The split on the Rays this season may be greater than ever. While we are still waiting for most experts to chime in, we are getting a sense that nobody knows what to expect.

PECOTA’s projection system has pegged the Rays to win 91 games and finish atop the AL East.

Fangraphs’ projection system is less impressed, with the Rays going 82-80, good only for fourth in the division.

One early Power Ranking has the Rays in the middle of the pack among all teams, at No. 17.

One Las Vegas sportsbook has the Rays’ over/under win total at 78.

That’s a huge gap from 78 to 91 wins and anywhere from first to fourth-place in the division. Well, one big reason there is uncertainty with the Rays is because there is a lot of uncertainty in the American League in general.

Take a look at PECOTA’s system. The worst team in the AL according to the PECOTA computer is the Orioles, and they are still projected to win 72 games. No other team is projected to win fewer than 76 games. Considering 86 wins was good enough for the playoffs last season, that means any team in the AL could make the playoffs and nobody would be shocked.

Jesse Spector discussed this in a recent column.

In the American League, though, something strange is happening. Every team has a legitimate shot at making the playoffs. Every single one. When does that ever happen?

Some teams have a better chance than others, of course — it’s not a case of full parity. While everyone has a high ceiling, the floor is not level. It’s much easier, for instance, to see the A’s finishing last in the West than it is to see the same fate befalling the Astros. The case for Oakland as a playoff team is there, though.

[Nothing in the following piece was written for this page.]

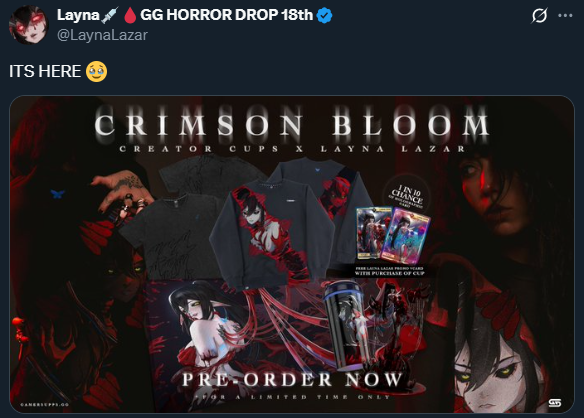Viewport: 584px width, 418px height.
Task: Open the three-dot more options menu
Action: [x=565, y=16]
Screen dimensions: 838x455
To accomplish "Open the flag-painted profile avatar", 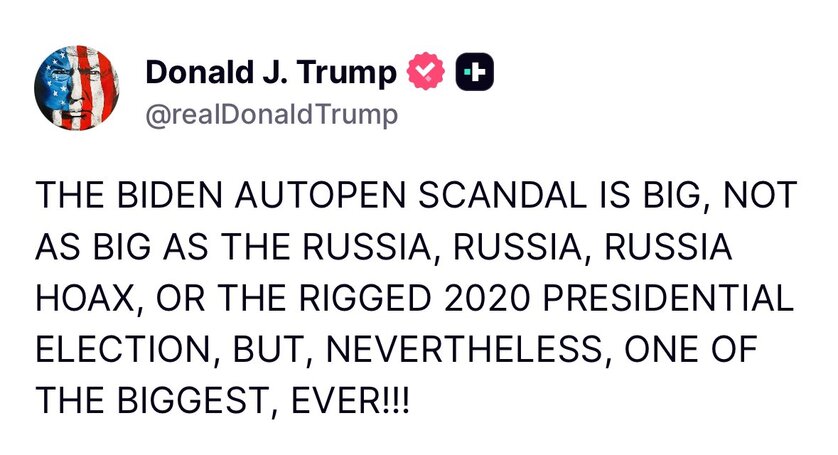I will (x=76, y=88).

Spector also discussed the chances for the Rays:

That leaves the Rays, an 80-win team a year ago in the midst of what was supposedly going to be a rebuild. Starting pitching is Tampa Bay’s strength, with Chris Archer, Jake Odorizzi, Drew Smyly and Matt Moore, with a late-season return expected for Alex Cobb. Will the runs be there? It depends a lot on how Kevin Kiermaier and Steven Souza handle their second seasons as full-time starters. If you believe they will get just a little better, and that the additions of Corey Dickerson and Brad Miller provide a boost, then the Rays are contenders.

In other words, maybe they make the playoffs, maybe not, but you can certainly make a case. Unfortunately, the same can be said for the other 14 teams in the AL.